This approach is appropriate for GEMM if m and n are both large, and k is not too small.

# 5.2 Implementing GEPM with GEBP

In Fig. 7 a similar strategy is proposed for implementing GEPM in terms of GEBP. This time C is repeatedly updated so that it is worthwhile to accumulate  $\tilde{C} = AB$ 







Fig. 8. Optimized implementation of GEPP (left) via calls to GEPB\_OPT1 (right).

before adding the result to C. There is no reuse of  $B_p$  and therefore it is not packed. Now at most  $n_r$  TLB entries are needed for  $B_j$ , and one each for  $B_{\text{temp}}$ ,  $C_j$  and  $C_{j+1}$  so that again  $T_{\tilde{A}}$  is bounded by  $T - (n_r + 3)$ .

REMARK 5.1. The unpack operation  $C := \tilde{C} + C$  is more expensive than the packing of matrix B. Thus, the algorithm in Fig. 6 can be expected to attain better performance than the one in Fig. 7.

### 5.3 Implementing GEPP with GEPB

Fig. 8 shows how GEPP can be implemented in terms of GEPB. Now A is packed and transposed by GEPP to improve contiguous access to its elements. In GEPB B is packed and kept in the L2 cache, so that it is  $T_{\tilde{B}}$  that we wish to maximize. While  $A_i$ ,  $A_{i+1}$ , and  $C_{\text{aux}}$  each typically only require one TLB entry,  $\check{C}_i$  requires  $n_c$  if the leading dimension of C is large. Thus,  $T_{\tilde{B}}$  is bounded by  $T - (n_c + 3)$ .

REMARK 5.2. Since  $n_c$  is typically much larger than  $k_r$  the algorithm in Fig. 6 can be expected to yield better performance.



Fig. 9. Optimized implementation of GEMP (left) via calls to GEPB\_OPT2 (right).

## 5.4 Implementing GEMP with GEPB

In Fig. 9 shows how GEMP can be implemented in terms of GEPB. This time a temporary  $\tilde{C}$  is used to accumulate  $\tilde{C} = (AB)^T$  and the L2 cache is mostly filled with a packed copy of  $\tilde{B}$ . Again, it is  $T_{\tilde{B}}$  that we wish to maximize. While  $C_i$ ,  $C_{i+1}$ , and  $A_{\text{temp}}$  each take up one TLB entry,  $\check{A}_i$  requires up to  $m_c$  entries. Thus,  $T_{\tilde{B}}$  is bounded by  $T - (m_c + 3)$ .

[TASK PROMPT]
According to the matrix multiplication text, why should the algorithm in Fig. 6 perform better than the one in Fig. 7? Answer in one to three sentences.

[ENTRIES PROVIDED]
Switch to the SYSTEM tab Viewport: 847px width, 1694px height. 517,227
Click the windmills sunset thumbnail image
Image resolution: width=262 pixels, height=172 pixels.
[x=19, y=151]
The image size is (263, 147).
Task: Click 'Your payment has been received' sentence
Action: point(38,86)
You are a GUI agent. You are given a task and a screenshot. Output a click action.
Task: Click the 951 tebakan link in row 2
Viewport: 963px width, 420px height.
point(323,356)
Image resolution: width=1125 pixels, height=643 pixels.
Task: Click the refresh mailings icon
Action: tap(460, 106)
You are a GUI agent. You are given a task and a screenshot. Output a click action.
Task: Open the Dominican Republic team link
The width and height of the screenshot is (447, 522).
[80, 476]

---

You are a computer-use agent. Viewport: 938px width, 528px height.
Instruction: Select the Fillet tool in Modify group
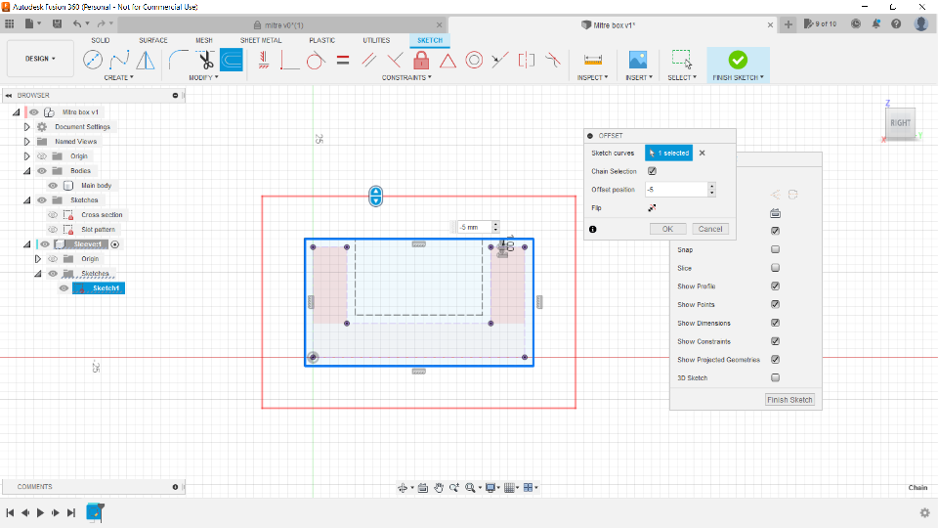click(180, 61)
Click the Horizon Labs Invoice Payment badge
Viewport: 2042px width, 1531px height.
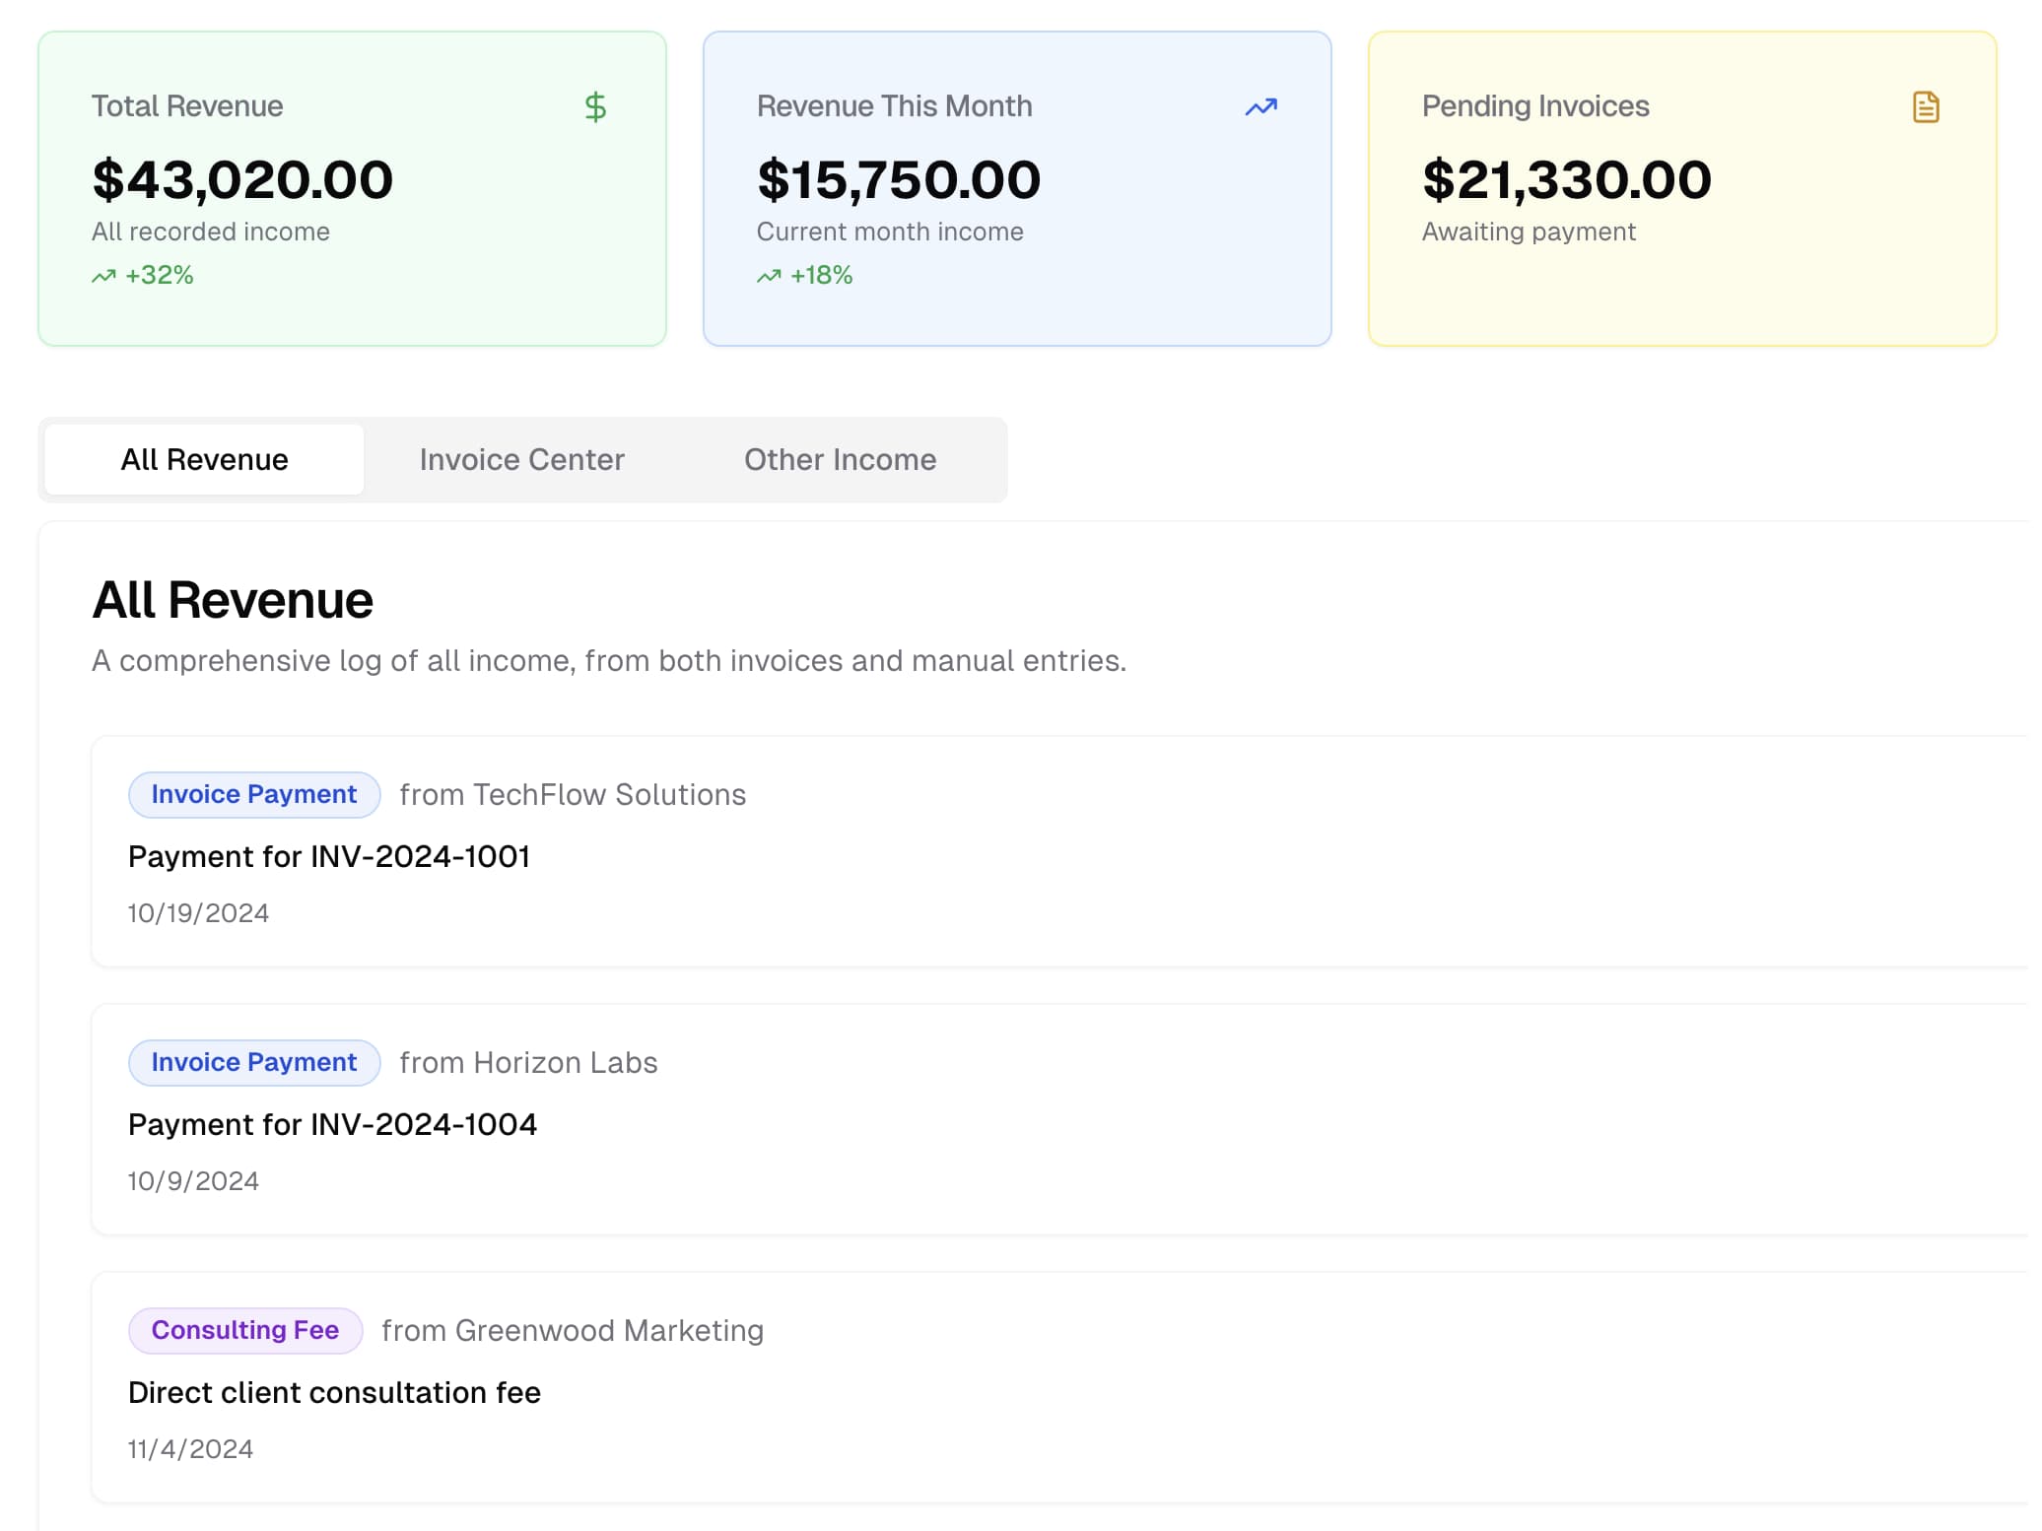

[RESPONSE]
The unpack operation, which adds the accumulated result C̃ back into C, is more expensive than packing matrix B. For that reason, the Fig. 6 algorithm can be expected to perform better than the Fig. 7 one.